For another, its demise will have no impact on sports bettors who shop for line differences to gain an edge. TwinSpires relies on European-based oddsmaker Kambi for its game lines and prop bets, which essentially duplicate those of the many other sites in the state whose operators are also Kambi customers: BetRivers, PlaySugarHouse, Unibet, Barstool, and Parx.

And perhaps most importantly, rather than one less betting option existing once TwinSpires phases out, it is far more likely to simply be replaced. Pennsylvania has a limited number of online sports licenses available — the equivalent of one for each of the 16 retail casinos, with a $10 million cost attached to the license — and operators currently shut out of the state can reach a deal with Churchill Downs to take over its license. Carstanjen said on the earnings call to expect such a scenario.

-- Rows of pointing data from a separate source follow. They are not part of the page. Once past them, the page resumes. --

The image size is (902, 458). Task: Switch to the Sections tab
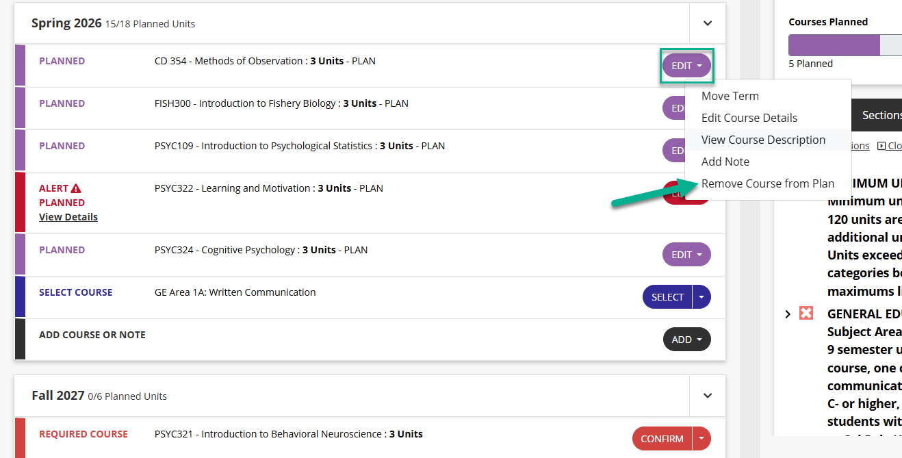pyautogui.click(x=881, y=115)
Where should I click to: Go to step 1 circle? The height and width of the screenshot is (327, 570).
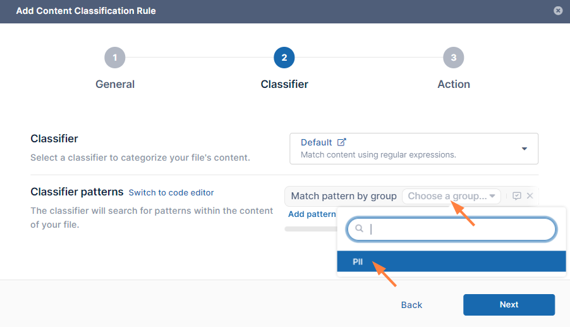pos(115,58)
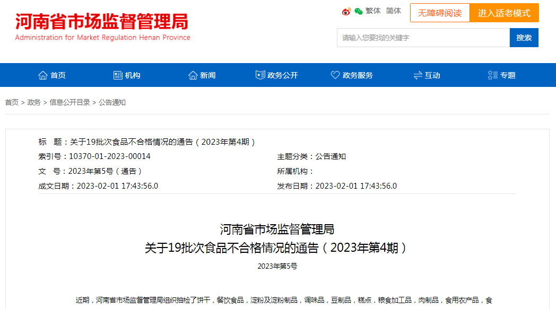Image resolution: width=556 pixels, height=309 pixels.
Task: Switch to traditional Chinese with 繁体
Action: (x=373, y=11)
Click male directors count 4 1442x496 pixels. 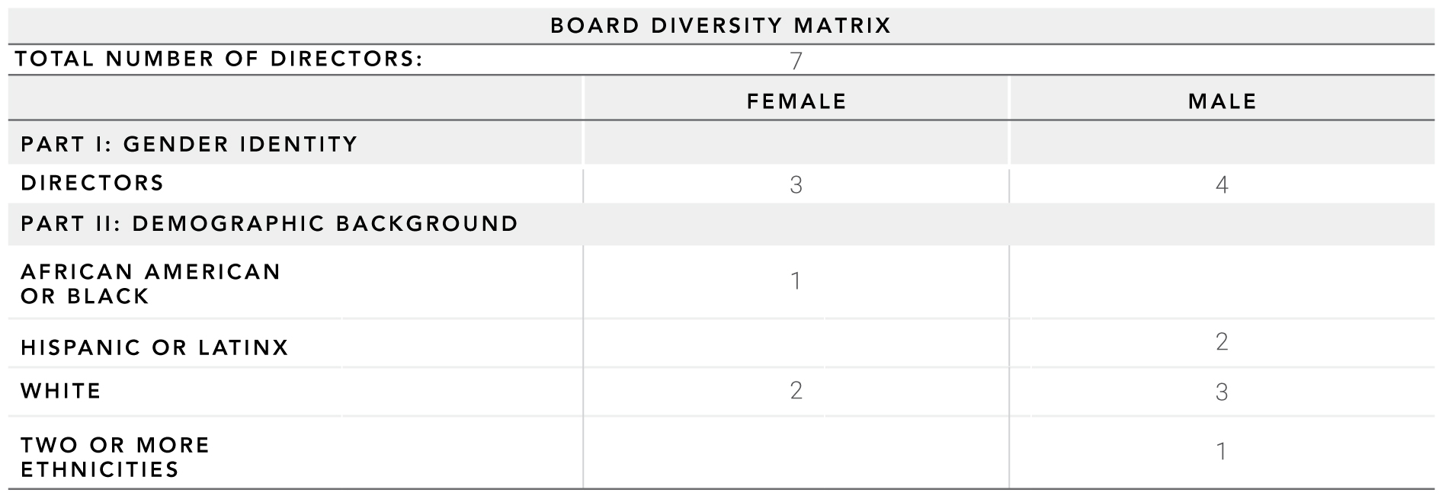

While most of the major multi-state sportsbooks are already available in Pennsylvania, there are many companies operating elsewhere that would be attracted to a state with such a large population, even if it has unusually high online gaming tax rates. WynnBET, for example, has been prominent in other states, but has had no access to Pennsylvania.

And while the MaximBet brand of the Carousel Group announced in September that it expects to launch an online casino in the future in Pennsylvania, no evident path then existed for it to simultaneously launch an online sportsbook. Operators generally like to provide a shared platform for both sports bettors and casino players.

Carousel Group spokesman Doug Terfehr told Penn Bets at the time of the iCasino announcement, “We will explore sports betting opportunities in the state as well.”

A deal with Churchill Downs might well represent that opportunity — if not for MaximBet, then likely for some other operator that will give Pennsylvania’s online gamblers yet another new option to consider.